## EXERCISE DIRECTIONS
What is needed is a faithful transcription of all the data below, pictures excluded.

[Pixel coordinate grounding data]
──────────
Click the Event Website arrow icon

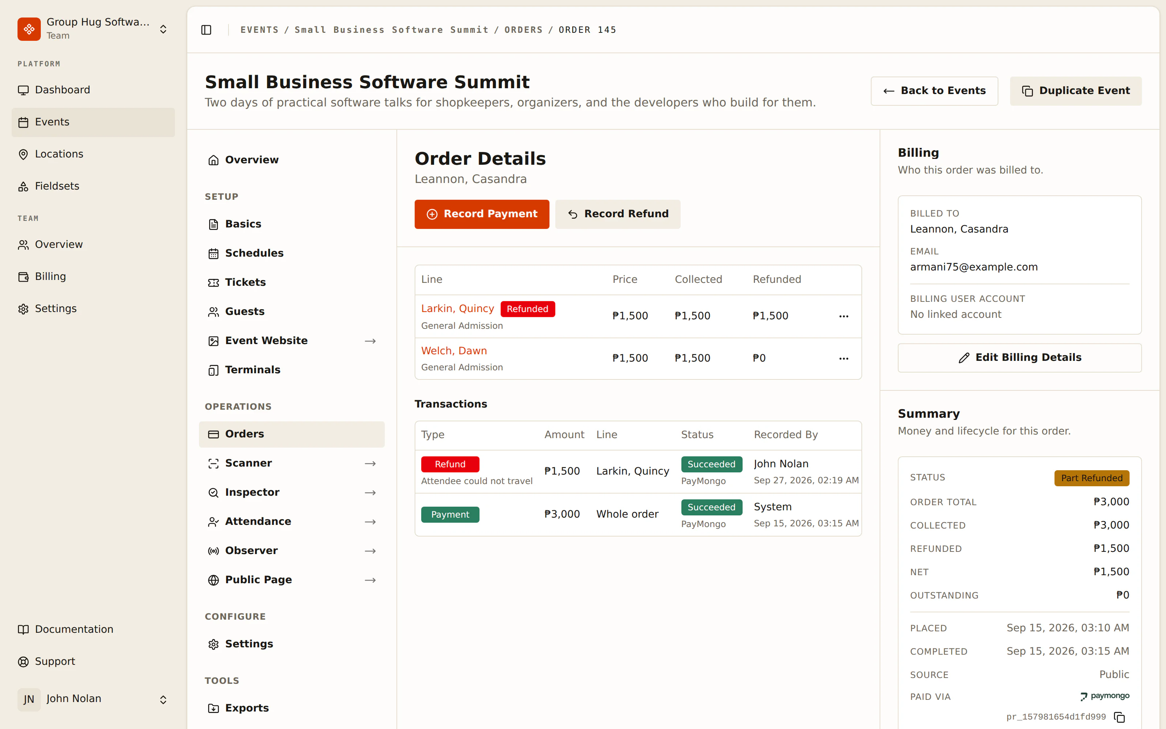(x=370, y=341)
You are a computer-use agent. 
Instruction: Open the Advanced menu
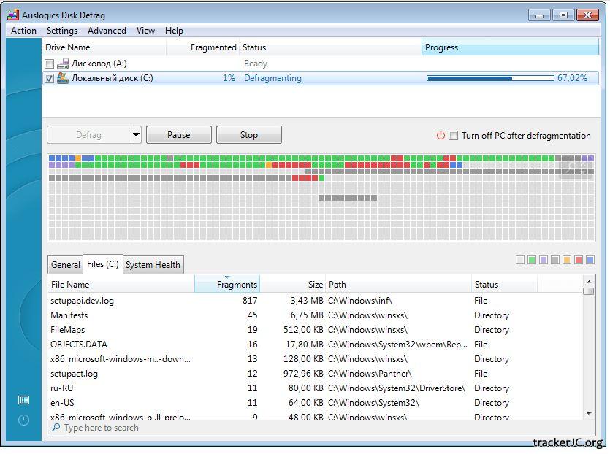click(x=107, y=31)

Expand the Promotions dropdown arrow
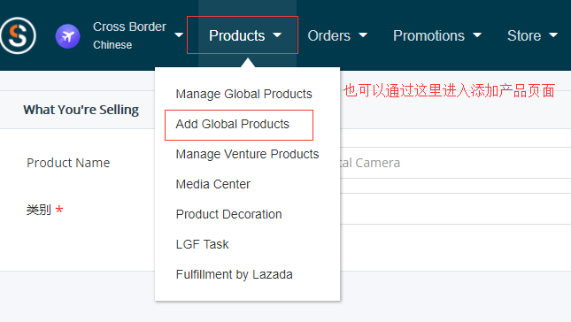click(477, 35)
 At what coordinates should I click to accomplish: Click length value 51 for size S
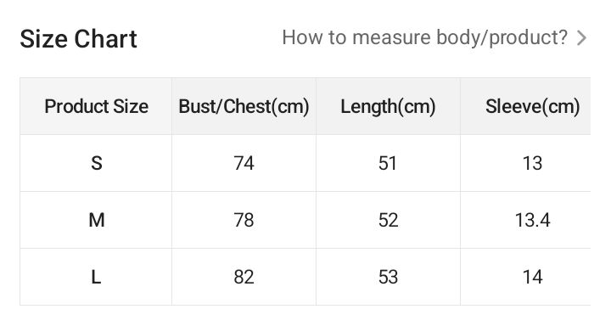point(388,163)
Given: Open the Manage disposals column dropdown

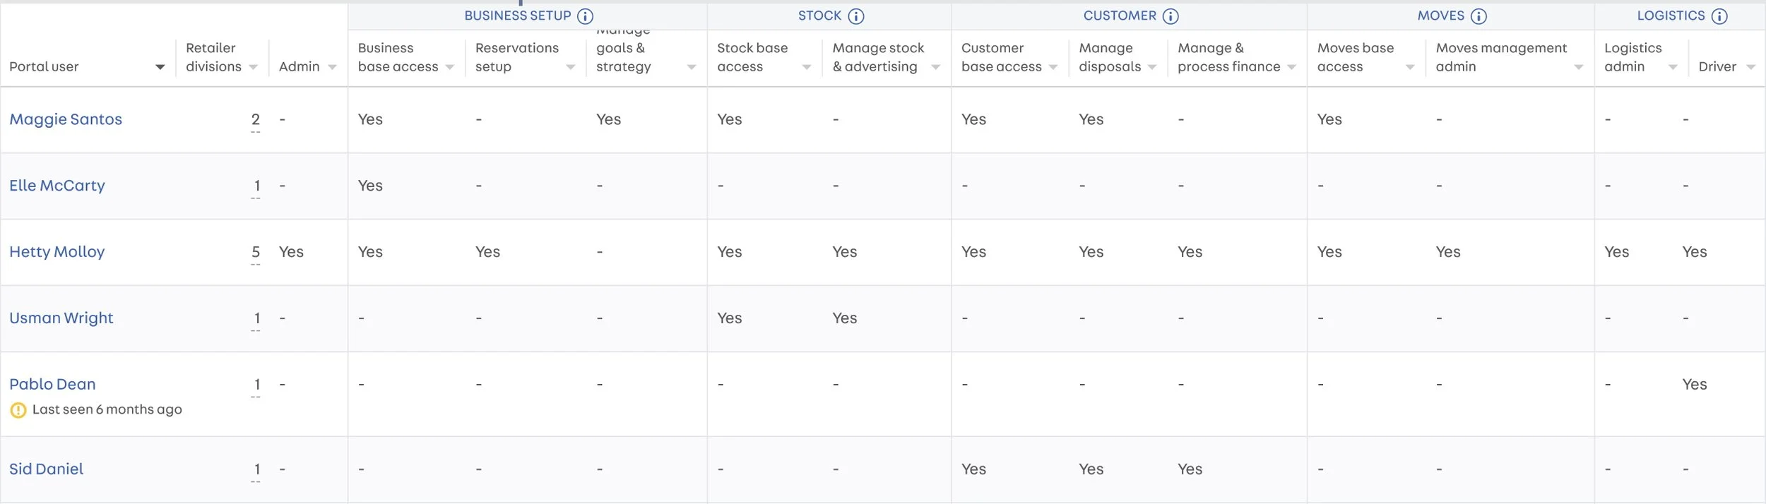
──────────
## EXPECTED ANSWER
Click the Event Website arrow icon

(x=370, y=341)
You are a computer-use agent. 
Instruction: Open the Advanced menu
click(x=107, y=31)

Expand the Promotions dropdown arrow
click(477, 35)
 At what coordinates should I click to accomplish: Click length value 51 for size S
point(388,163)
Given: Open the Manage disposals column dropdown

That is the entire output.